As I start out I’m scared. Scared of not being good enough, scared of missing something vital, scared of letting people down, in summary, scared of failing. I am trained to be a geologist, I know how to do that and it is something I am extremely passionate about. I have no experience in setting up and running a business. I knew I needed help and was fortunate enough to attend an accelerator programme in Aberdeen. I spent twelve weeks meeting and learning from people who had become entrepreneurs. Whilst they each bought their own expertise they each had a running theme and that was failure. It is a lesson you have to learn as an entrepreneur but more importantly the bigger lesson is to pick yourself up, figure out where you went wrong and start again. Towards the end of the programme we were expected to pitch to a group of business owners in Aberdeenshire. I was petrified, the pit of my stomach was churning, I couldn’t eat, I didn’t know what to say and, in the end, I dropped out. I knew I had disappointed people but I just couldn’t do it. This was my first big failure. Pitching your business is one of the key things you need as an entrepreneur and I wasn’t sure I could do it.

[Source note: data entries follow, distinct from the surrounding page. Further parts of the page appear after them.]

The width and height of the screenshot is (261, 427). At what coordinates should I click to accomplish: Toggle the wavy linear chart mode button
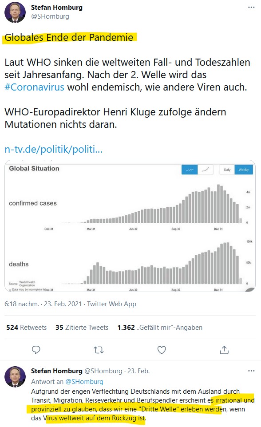coord(190,170)
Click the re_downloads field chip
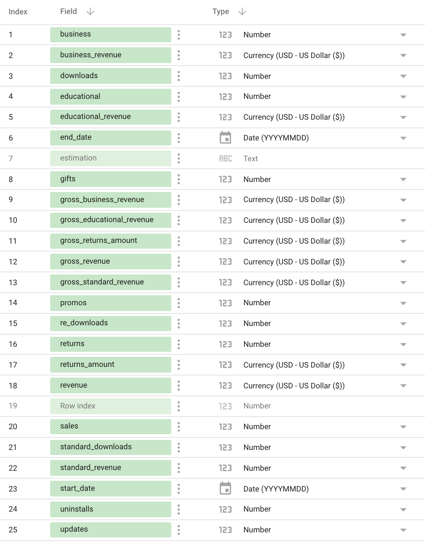The width and height of the screenshot is (425, 551). 110,323
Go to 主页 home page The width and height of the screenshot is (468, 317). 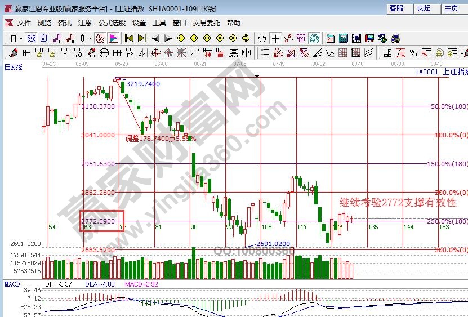(451, 8)
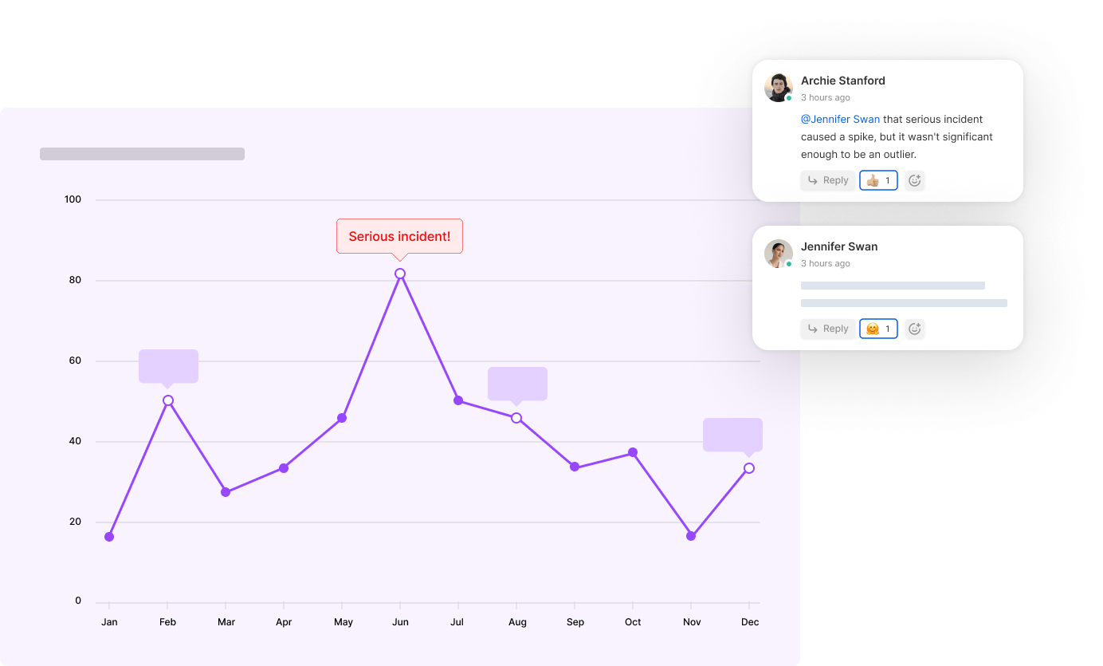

After the accelerator programme I was left with ideas for five different businesses and a general idea of where to begin. I had done the ‘Think Big’ but was left with a sense of what now? This is where the ‘start small’ comes in. As 2018 starts I have created a plan and a series of goals. MindMeister and MeisterTask are two useful apps that I have found where I can keep track of all my ideas and plan out what I can get done each week, month and year. There is so much that needs to be done and I know that if I set out to achieve everything I would fail. Instead I have been able to break down each task into smaller, manageable goals. It may seem counterintuitive because ultimately you will complete everything but the sense of achievement of ticking something off the ‘to-do’ list every day, no matter how small the task, is extremely satisfying compared to ticking a box once a month or year.

As for pitching, I decided that I needed to put myself out there and practice standing up in front of people and talking to them. I entered the FameLab competition run by Cheltenham Festival. It’s a science communication competition, something that I know that I am good at and I know what I’m talking about. They are held in informal settings with music and comedy in between each person’s three-minute talk. I used marshmallows to teach plate tectonics to the crowd and ended up going through to the next round. It may not have been about my business or forward projections but the sense of achievement of being able to stand up in front of people without turning to jelly was great!

I am slowly learning to have a bit more confidence in myself by setting manageable, achievable goals. I need to not fear failure but rather embrace it, learn lessons from it and use that knowledge to continue to grow myself and my business. There’s no problem in thinking BIG but if that is scary and daunting just start small. Try and have fun, you’ll end up achieving so much without really realising it!